|A Study of Technology Transfer from Taiwan’s Academia to Private Industry and the Science and Technology Basic Act
|Bayh-Dole Act, Science and Technology Basic Act, technology transfer, cooperation between academia and private industry, conflicts of interest
|In 1980, the U.S. Congress passed the Bayh-Dole Act, which made a
huge policy change in federal-sponsored research with regard to patent
rights. The Act was designed to promote technology transfer by allowing
universities and other academic institutes to retain titles to patents resulting
from federally funded research. Prior to this Act, patent rights were retained
by the federal agencies themselves. After the passage of this Act, universities
are allowed to receive royalties from licensing patent rights to private
sectors for further development and commercialization.
It is believed that this Act generates valuable effects in terms of
promoting commercial development of research results. Therefore, Taiwan
also passed the Science and Technology Basic Act in January 2001, which
adopts all fundamental principles of the Bayh-Dole Act.

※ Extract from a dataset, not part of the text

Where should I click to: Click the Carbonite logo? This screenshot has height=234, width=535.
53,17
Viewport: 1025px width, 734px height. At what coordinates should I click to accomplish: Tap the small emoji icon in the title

It is already more than 8 years since the passage of the Science and
Technology Basic Act, and thus it is time to review its policy and determine
whether it serves its legislative purposes. This article analyzes concrete data and
concludes that the Science and Technology Basic Act does generate certain positive effects compared with other countries mimicking the Bayh-Dole Act, while also
presents major proposed modification to deal with the shortage of this Act.